„Im Namen des Vaters und des Sohnes und des Heiligen Geistes“:

Zum besseren Verständnis des Gottesdienstes - Teil 4: Abendmahl und Segen

Der Gottesdienst wird entweder gleich nach den Fürbitten mit dem Segen des Pfarrers beendet, dann sagen wir „Predigtgottesdienst“. Oder es schließt sich das Heilige Abendmahl mit der Abendmahlliturgie an, dann sprechen wir vom „Abendmahlsgottesdienst“.

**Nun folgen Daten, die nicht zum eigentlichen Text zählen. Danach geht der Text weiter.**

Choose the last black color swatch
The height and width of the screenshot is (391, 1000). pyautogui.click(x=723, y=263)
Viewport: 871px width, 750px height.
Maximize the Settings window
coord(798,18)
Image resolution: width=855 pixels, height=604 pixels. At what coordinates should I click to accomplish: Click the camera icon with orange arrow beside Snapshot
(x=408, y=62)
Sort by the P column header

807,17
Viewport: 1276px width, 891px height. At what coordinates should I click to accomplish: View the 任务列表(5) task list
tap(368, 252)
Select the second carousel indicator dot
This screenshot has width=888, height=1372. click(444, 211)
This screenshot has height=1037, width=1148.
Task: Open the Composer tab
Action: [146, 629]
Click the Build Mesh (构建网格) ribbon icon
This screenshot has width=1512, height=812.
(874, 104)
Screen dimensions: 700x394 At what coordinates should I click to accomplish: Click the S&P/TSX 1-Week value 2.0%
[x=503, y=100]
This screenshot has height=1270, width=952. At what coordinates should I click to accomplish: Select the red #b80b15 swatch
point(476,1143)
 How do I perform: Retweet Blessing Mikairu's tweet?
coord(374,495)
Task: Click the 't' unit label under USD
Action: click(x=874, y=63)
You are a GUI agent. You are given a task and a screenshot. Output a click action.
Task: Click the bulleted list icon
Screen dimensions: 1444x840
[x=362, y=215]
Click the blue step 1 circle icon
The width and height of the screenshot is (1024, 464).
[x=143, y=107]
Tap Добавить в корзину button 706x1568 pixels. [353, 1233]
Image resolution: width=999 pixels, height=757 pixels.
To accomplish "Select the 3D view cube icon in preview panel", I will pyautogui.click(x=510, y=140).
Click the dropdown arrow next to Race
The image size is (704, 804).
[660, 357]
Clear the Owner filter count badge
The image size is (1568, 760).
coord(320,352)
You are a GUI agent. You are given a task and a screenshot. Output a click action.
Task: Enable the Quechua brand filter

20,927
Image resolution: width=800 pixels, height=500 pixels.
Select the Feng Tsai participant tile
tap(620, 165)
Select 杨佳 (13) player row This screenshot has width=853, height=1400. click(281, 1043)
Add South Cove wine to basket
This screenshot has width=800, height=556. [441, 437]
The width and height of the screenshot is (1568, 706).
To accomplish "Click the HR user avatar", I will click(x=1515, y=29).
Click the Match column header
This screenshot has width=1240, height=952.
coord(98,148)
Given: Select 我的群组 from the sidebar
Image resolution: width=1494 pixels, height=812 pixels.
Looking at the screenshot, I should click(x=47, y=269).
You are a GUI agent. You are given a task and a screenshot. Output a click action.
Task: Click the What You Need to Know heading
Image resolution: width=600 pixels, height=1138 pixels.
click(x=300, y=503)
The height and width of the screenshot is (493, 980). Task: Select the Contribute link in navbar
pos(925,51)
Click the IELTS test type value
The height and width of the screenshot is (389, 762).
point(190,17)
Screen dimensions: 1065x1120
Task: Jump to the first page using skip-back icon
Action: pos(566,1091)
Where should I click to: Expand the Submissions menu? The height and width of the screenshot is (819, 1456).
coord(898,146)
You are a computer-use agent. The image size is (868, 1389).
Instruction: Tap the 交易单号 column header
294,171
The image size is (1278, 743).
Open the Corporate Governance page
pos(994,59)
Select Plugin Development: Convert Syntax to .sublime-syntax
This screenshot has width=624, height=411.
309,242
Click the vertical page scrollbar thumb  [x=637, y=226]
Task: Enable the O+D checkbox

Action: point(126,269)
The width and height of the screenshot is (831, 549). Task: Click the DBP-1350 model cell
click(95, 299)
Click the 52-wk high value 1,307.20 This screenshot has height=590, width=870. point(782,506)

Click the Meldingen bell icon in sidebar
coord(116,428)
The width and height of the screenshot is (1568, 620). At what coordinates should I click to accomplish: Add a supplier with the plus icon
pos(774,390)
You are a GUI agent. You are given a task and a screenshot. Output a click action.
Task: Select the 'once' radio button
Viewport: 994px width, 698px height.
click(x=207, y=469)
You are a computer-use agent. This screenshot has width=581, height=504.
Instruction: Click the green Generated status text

In der Liturgie zur Vorbereitung auf das Heilige Abendmahl erklingt als erstes das große Lobgebet (lateinisch: „Präfation“), dass der Pfarrer zumeist singt. Daran schließt sich das „Heilig, Heilig, Heilig“ (lateinisch: „Sanctus“) an. Es geht zurück auf den Gesang der himmlischen Engel in Jesaja Kapitel 6, Vers 3: „Heilig, heilig, heilig ist der Herr Zebaoth, alle Lande sind seiner Ehre voll!“. Darauf folgt das wichtigste Gebet der Christenheit, das Vaterunser. Es wird in allen christlichen Konfessionen gleichermaßen gebetet und ist das einzige Gebet, welches Jesus gelehrt hat.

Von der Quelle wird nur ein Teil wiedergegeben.